Filed pursuant to Rule 424(b)(5)
Registration No. 333-288774
PROSPECTUS SUPPLEMENT
(To prospectus dated August 1, 2025 and
prospectus supplement dated August 1, 2025)
Up to $200,000,000 of Shares

PLAYBOY, INC.
Common Stock
This prospectus supplement (this “Prospectus Supplement”) amends and supplements the prospectus supplement dated August 1, 2025 (the “ATM Prospectus”). This Prospectus Supplement should be read in conjunction with the ATM Prospectus and the accompanying base prospectus dated August 1, 2025, filed with the Securities and Exchange Commission as a part of our registration statement on Form S-3 (File No. 333-288774) (the “Registration Statement”), relating to the offer and sale of shares of our common stock, par value $0.0001 per share (“Common Stock”), from time to time pursuant to the terms of the Sales Agreement, dated August 8, 2024, as amended by Amendment No. 1 thereto, dated July 18, 2025 (as amended, the “Sales Agreement”), with Roth Capital Partners, LLC (the “Sales Agent”). This Prospectus Supplement is qualified by reference to the ATM Prospectus, except to the extent that the information herein amends or supersedes the information contained in the ATM Prospectus. This Prospectus Supplement is not complete without, and may only be delivered or utilized in connection with, the ATM Prospectus and accompanying base prospectus, and any future amendments or supplements thereto.
We are filing this Prospectus Supplement to amend the ATM Prospectus to increase the dollar amount of our Common Stock that we may offer and sell through the Sales Agent pursuant to the Sales Agreement to $200,000,000, which does not include the approximately $10.79 million of shares that were previously sold pursuant to the Sales Agreement as of the date of this Prospectus Supplement.
We are no longer subject to General Instruction I.B.6. of Form S-3 as the aggregate market value of our Common Stock held by non-affiliates exceeded $75.0 million as of February 23, 2026.
Sales of our Common Stock, if any, under this Prospectus Supplement may be made in sales deemed to be “at the market offerings” as defined in Rule 415(a)(4) promulgated under the Securities Act of 1933, as amended (the “Securities Act”).

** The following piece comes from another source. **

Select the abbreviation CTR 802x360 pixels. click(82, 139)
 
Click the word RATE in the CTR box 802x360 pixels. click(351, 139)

The Sales Agent will act as sales agent and use commercially reasonable efforts to sell on our behalf all of the shares of Common Stock requested to be sold by us, consistent with its normal trading and sales practices, on mutually agreed terms between us and the Sales Agent. There is no arrangement for funds to be received in any escrow, trust or similar arrangement.
Our Common Stock is listed on the Nasdaq Global Market (“Nasdaq”) under the symbol “PLBY.” On February 20, 2026, the last reported sale price of our common stock on the Nasdaq was $2.11 per share.
INVESTING IN OUR COMMON STOCK INVOLVES RISKS. BEFORE MAKING AN INVESTMENT DECISION, PLEASE CAREFULLY READ THE INFORMATION IN THE “RISK FACTORS” SECTION BEGINNING ON PAGE S-4 OF THE ATM PROSPECTUS AND PART IA, “RISK FACTORS” BEGINNING ON PAGE 11 OF OUR ANNUAL REPORT ON FORM 10-K FOR THE FISCAL YEAR ENDED DECEMBER 31, 2024, FILED WITH THE SECURITIES AND EXCHANGE COMMISSION ON MARCH 13, 2025 AND OUR QUARTERLY REPORT ON FORM 10-Q FOR THE FISCAL QUARTER ENDED MARCH 31, 2025, FILED WITH THE SEC ON MAY 15, 2025, EACH OF WHICH IS INCORPORATED BY REFERENCE HEREIN, AS WELL AS THE OTHER INFORMATION INCLUDED AND INCORPORATED BY REFERENCE HEREIN.
Neither the Securities and Exchange Commission nor any state securities commission has approved or disapproved of the securities to be issued under this Prospectus Supplement or determined if this Prospectus Supplement or any accompanying prospectus supplement is truthful or complete. Any representation to the contrary is a criminal offense.
Roth Capital Partners
The date of this prospectus supplement is February 23, 2026.